**DESCRIPTION OF THE TASK:** Rewrite the lines below, replacing every "Open" with "Select" and leaving everything else as it is. Omit the pictures.

────────

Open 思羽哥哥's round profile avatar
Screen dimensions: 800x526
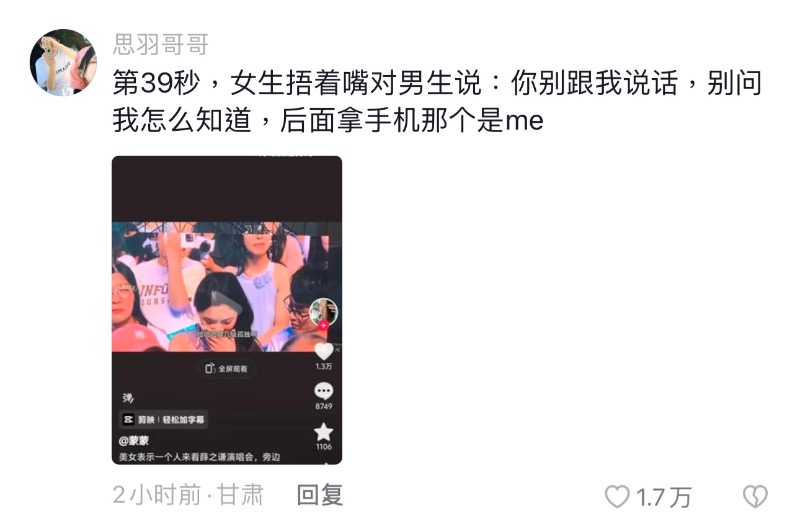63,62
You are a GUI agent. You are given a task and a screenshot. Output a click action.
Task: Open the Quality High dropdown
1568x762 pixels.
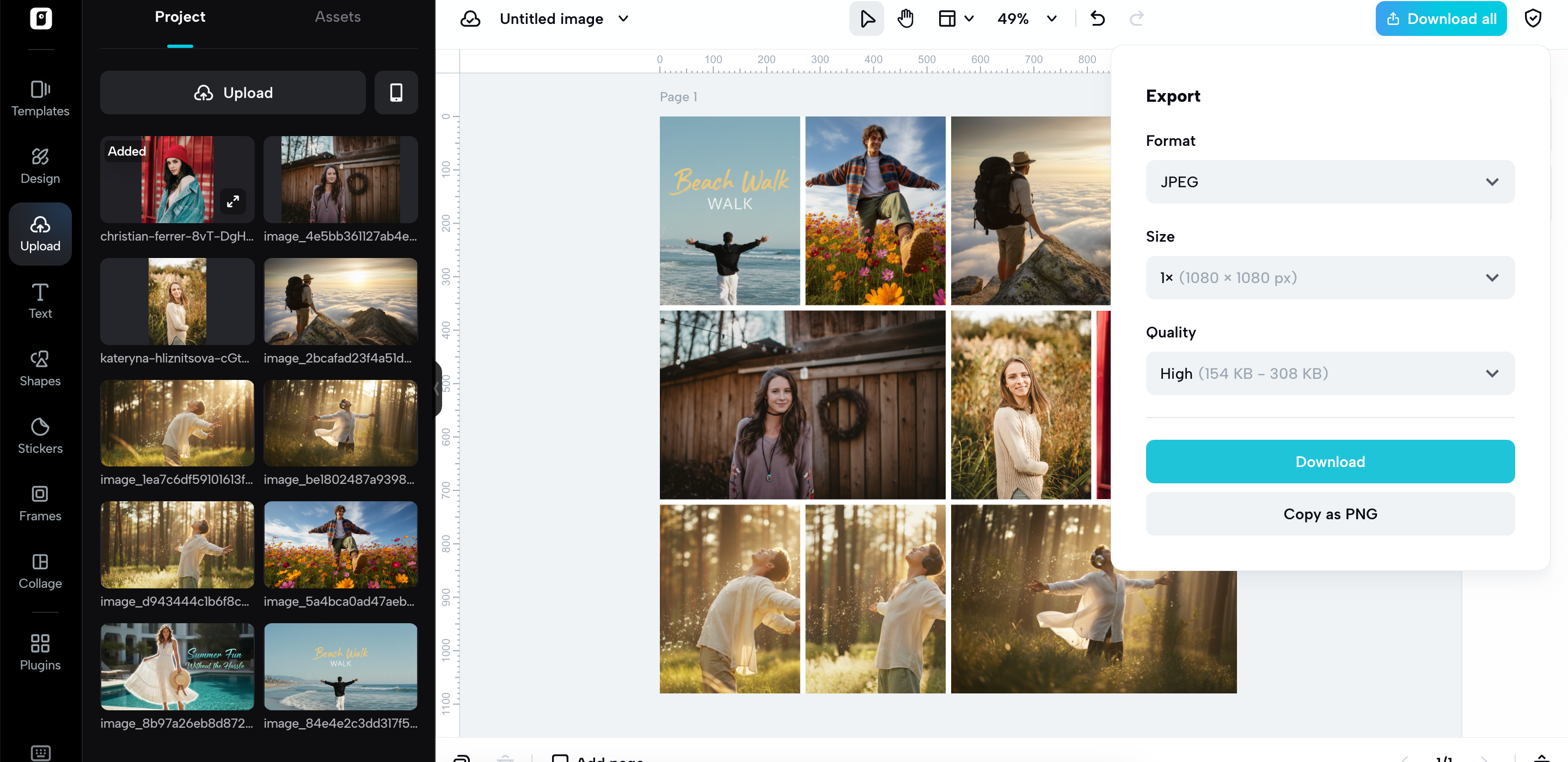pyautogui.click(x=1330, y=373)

────────

**FINAL ANSWER:**
Select 思羽哥哥's round profile avatar
Screen dimensions: 800x526
63,62
You are a GUI agent. You are given a task and a screenshot. Output a click action.
Task: Select the Quality High dropdown
1568x762 pixels.
pyautogui.click(x=1330, y=373)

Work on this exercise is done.